### Stated problem
Output every line of the records below as a Markdown table with the columns "Row" and "Entry", putting a row number in the first column and the line in the second. Leave out blank lines.

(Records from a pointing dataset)
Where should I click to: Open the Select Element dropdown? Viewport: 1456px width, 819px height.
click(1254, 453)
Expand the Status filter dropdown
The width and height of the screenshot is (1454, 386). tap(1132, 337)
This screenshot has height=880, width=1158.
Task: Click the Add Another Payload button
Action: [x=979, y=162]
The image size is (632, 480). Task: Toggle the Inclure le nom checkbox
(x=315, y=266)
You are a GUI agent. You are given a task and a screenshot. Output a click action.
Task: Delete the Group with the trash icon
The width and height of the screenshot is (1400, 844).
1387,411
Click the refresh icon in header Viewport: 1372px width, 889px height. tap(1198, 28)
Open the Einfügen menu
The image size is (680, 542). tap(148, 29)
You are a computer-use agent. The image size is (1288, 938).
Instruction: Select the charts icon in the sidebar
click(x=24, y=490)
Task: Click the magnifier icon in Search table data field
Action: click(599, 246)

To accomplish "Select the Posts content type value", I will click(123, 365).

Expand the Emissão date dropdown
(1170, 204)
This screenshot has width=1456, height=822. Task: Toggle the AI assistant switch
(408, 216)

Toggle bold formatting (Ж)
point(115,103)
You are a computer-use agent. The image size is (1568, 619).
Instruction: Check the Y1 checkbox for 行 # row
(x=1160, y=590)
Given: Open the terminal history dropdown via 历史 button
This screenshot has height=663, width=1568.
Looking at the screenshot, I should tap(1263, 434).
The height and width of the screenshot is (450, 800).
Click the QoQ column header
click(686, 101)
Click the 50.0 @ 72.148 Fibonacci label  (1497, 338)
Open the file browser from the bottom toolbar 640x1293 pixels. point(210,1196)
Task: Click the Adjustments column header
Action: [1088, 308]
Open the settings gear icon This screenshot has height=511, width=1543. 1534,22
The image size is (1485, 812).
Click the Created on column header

### The result
| Row | Entry |
|---|---|
| 1 | Where should I click to: Open the Select Element dropdown? Viewport: 1456px width, 819px height. |
| 2 | click(1254, 453) |
| 3 | Expand the Status filter dropdown |
| 4 | The width and height of the screenshot is (1454, 386). tap(1132, 337) |
| 5 | This screenshot has height=880, width=1158. |
| 6 | Task: Click the Add Another Payload button |
| 7 | Action: [x=979, y=162] |
| 8 | The image size is (632, 480). Task: Toggle the Inclure le nom checkbox |
| 9 | (x=315, y=266) |
| 10 | You are a GUI agent. You are given a task and a screenshot. Output a click action. |
| 11 | Task: Delete the Group with the trash icon |
| 12 | The width and height of the screenshot is (1400, 844). |
| 13 | 1387,411 |
| 14 | Click the refresh icon in header Viewport: 1372px width, 889px height. tap(1198, 28) |
| 15 | Open the Einfügen menu |
| 16 | The image size is (680, 542). tap(148, 29) |
| 17 | You are a computer-use agent. The image size is (1288, 938). |
| 18 | Instruction: Select the charts icon in the sidebar |
| 19 | click(x=24, y=490) |
| 20 | Task: Click the magnifier icon in Search table data field |
| 21 | Action: click(599, 246) |
| 22 | To accomplish "Select the Posts content type value", I will click(123, 365). |
| 23 | Expand the Emissão date dropdown |
| 24 | (1170, 204) |
| 25 | This screenshot has width=1456, height=822. Task: Toggle the AI assistant switch |
| 26 | (408, 216) |
| 27 | Toggle bold formatting (Ж) |
| 28 | point(115,103) |
| 29 | You are a computer-use agent. The image size is (1568, 619). |
| 30 | Instruction: Check the Y1 checkbox for 行 # row |
| 31 | (x=1160, y=590) |
| 32 | Given: Open the terminal history dropdown via 历史 button |
| 33 | This screenshot has height=663, width=1568. |
| 34 | Looking at the screenshot, I should tap(1263, 434). |
| 35 | The height and width of the screenshot is (450, 800). |
| 36 | Click the QoQ column header |
| 37 | click(686, 101) |
| 38 | Click the 50.0 @ 72.148 Fibonacci label  (1497, 338) |
| 39 | Open the file browser from the bottom toolbar 640x1293 pixels. point(210,1196) |
| 40 | Task: Click the Adjustments column header |
| 41 | Action: [1088, 308] |
| 42 | Open the settings gear icon This screenshot has height=511, width=1543. 1534,22 |
| 43 | The image size is (1485, 812). |
| 44 | Click the Created on column header |